= Text extract =

==*==

Malk Partners recently hosted a panel at Private Equity International’s 2022 San Francisco edition of Responsible Investment Forum to discuss different approaches to integrating ESG into the Venture Capital space. We were joined by Mike Hinkley from Insight Partners, Sonia Lagourgue from Georgian, and Ramanan Raghavendran from Amasia to discuss the growth of ESG in Venture Capital and the role it plays in their investment processes.
Drivers of ESG Adoption and Industry Trends
Malk has seen drivers for ESG adoption from every angle, from founders requesting support and guidance on ESG-related topics to LPs setting higher expectations for Venture Capital investees.
While LP requirements have been a driver for both Insight Partners and Georgian, Raghavendran articulated a different journey. As a purpose-driven investor, ESG adoption was prompted by a growing awareness that Amasia needed more certainty its investments were succeeding in doing good. Malk has seen that integrating ESG into the investment process is essential for purpose-driven investors to manage potential risks to impact, making it likely that there will be quick adoption of ESG by thematic and impact investors in the Venture Capital space.
Despite macroeconomic trends, all three panelists reported the adoption of ESG has remained strong, if not accelerated, during the market slowdown as founders are increasingly focused on non-economic performance and finding investors who can provide support in this area. Hinkley added that the slower transaction pace has allowed investors to engage more deeply during the diligence process, which helps lower traditional barriers to integration. With fewer transactions and exit opportunities limited in the current market, Malk has seen a trend of investors focusing on their existing investments, making it a good time to extend integration of ESG into investment management practices.
Lagourgue shared she has seen an uptick in engagement from management teams and their willingness to work with investors, as founders are increasingly looking for investors who can provide resources and guidance on best practices – including on ESG. Georgian has been piloting a strategy for providing these resources at scale by creating collaborative portfolio company peer groups to share challenges and identify solutions for common areas of focus, such as diversity, inclusion, belonging and equity (DIBE). Lagourgue shared that portfolio companies who implemented intentional and consistent DIBE practices and participated in these collaborative groups, out-performed across a variety of talent key performance indicators, demonstrating how actively integrating ESG into ownership practices can deliver long-term value.

==*==

= Tasks to perform =
1. Reproduce the entries from the line containing "Task: Click the Komora na balíky row label" down to the line containing "pos(315,69)", including both of those lines.
2. Carry on the write-up about the ESG-in-venture-capital panel from the point where it stops.

= Input records =
==*==

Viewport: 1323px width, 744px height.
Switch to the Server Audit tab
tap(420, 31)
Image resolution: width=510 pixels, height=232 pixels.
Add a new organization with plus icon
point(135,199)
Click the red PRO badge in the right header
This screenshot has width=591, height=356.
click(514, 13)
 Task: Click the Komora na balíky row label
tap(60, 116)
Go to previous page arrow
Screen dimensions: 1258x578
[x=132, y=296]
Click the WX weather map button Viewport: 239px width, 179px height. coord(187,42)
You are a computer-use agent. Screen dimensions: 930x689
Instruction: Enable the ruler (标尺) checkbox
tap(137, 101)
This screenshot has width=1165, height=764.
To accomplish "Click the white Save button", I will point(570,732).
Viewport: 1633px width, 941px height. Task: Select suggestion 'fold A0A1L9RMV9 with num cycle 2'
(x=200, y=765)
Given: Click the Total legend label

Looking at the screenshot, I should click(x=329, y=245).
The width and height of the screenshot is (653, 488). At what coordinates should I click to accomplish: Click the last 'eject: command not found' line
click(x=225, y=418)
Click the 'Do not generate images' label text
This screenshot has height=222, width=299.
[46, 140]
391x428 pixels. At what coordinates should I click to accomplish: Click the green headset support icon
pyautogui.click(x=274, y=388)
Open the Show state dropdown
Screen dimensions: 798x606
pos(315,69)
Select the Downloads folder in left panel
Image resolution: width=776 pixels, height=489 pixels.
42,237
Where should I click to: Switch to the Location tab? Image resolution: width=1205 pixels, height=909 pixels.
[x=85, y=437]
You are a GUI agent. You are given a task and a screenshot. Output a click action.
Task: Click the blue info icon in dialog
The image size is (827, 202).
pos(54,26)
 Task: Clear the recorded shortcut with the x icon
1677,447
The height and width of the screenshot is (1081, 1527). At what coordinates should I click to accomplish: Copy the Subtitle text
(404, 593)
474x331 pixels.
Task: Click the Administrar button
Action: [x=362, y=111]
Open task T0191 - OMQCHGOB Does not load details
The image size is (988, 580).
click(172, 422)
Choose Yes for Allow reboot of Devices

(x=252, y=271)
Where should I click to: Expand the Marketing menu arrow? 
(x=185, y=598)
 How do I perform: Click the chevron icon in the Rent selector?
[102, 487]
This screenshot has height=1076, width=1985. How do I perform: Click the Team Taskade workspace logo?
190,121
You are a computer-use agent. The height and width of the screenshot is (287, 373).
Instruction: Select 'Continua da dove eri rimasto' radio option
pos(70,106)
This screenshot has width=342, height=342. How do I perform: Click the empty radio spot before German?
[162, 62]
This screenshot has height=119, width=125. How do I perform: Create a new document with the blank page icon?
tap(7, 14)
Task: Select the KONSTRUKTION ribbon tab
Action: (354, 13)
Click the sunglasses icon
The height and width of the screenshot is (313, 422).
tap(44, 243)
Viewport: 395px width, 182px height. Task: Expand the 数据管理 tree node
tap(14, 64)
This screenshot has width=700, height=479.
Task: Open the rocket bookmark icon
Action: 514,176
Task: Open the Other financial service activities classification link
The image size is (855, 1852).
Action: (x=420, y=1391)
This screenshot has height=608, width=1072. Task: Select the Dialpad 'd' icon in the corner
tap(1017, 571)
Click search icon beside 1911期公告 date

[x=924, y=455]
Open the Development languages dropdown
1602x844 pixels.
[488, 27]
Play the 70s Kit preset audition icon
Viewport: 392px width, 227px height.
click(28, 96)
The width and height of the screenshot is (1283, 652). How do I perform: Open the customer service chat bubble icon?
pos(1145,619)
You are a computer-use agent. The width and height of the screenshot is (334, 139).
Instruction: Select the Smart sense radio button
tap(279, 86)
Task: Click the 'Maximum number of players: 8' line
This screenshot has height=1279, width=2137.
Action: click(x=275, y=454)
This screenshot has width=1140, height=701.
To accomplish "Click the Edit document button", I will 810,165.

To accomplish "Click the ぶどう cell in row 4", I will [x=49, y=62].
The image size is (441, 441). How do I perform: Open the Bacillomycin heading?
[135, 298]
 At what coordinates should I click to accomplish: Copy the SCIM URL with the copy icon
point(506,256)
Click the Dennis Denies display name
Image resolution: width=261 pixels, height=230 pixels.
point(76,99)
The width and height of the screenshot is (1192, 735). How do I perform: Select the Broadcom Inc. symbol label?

==*==

= Results for each task =
1.
 Task: Click the Komora na balíky row label
tap(60, 116)
Go to previous page arrow
Screen dimensions: 1258x578
[x=132, y=296]
Click the WX weather map button Viewport: 239px width, 179px height. coord(187,42)
You are a computer-use agent. Screen dimensions: 930x689
Instruction: Enable the ruler (标尺) checkbox
tap(137, 101)
This screenshot has width=1165, height=764.
To accomplish "Click the white Save button", I will point(570,732).
Viewport: 1633px width, 941px height. Task: Select suggestion 'fold A0A1L9RMV9 with num cycle 2'
(x=200, y=765)
Given: Click the Total legend label

Looking at the screenshot, I should click(x=329, y=245).
The width and height of the screenshot is (653, 488). At what coordinates should I click to accomplish: Click the last 'eject: command not found' line
click(x=225, y=418)
Click the 'Do not generate images' label text
This screenshot has height=222, width=299.
[46, 140]
391x428 pixels. At what coordinates should I click to accomplish: Click the green headset support icon
pyautogui.click(x=274, y=388)
Open the Show state dropdown
Screen dimensions: 798x606
pos(315,69)

2.
Right Sizing ESG for Venture Capital
Many of the existing standards for ESG were built for large public and private companies and have yet to be adapted to fit the needs of Venture Capital, where investors face stiff competition and must make investment decisions quickly, creating hesitance towards adding an additional layer to the diligence process. The panelists described this as a key challenge for successful integration of ESG into Venture investing.
For Insight Partners, which invests at every stage and faces the challenge of right sizing ESG practices, Hinkley shared that the approach has been to build flexible strategies for incorporating ESG at each investment stage with options to scale back diligence based on company size and stage.
Similarly, Lagourgue explained Georgian has right-sized ESG for the needs of their targets by adapting traditional ESG frameworks originally designed with larger companies in mind, like Sustainability Accounting Standards Board (SASB) and Task Force on Climate-Related Financial Disclosures (TCFD), into the pre-investment and diligence process.
However, the real benefit of integrating ESG into the investment process, according to Lagourgue, comes from the value creation stage following investment where Georgian can use ESG to help portfolio companies create a competitive edge, making selecting an investor who has incorporated ESG into their investment and ownership practices a more attractive partner.
Raghavendran doubled down on the importance of integrating ESG from the beginning and the significant influence early-stage investors have on the trajectory of a company’s growth, “By definition, our very small companies very quickly become large companies…and even as minority investors, [at this stage] our influence is significant.”
While every firm will ultimately need to choose an approach to integration that matches their unique needs, Lagourgue believes there is an opportunity for Venture Capital firms to collaborate with LPs and tailor ESG to Venture Capital ownership models where investors often have much less control than later-stage investors but where ESG can create strong value-creation opportunities.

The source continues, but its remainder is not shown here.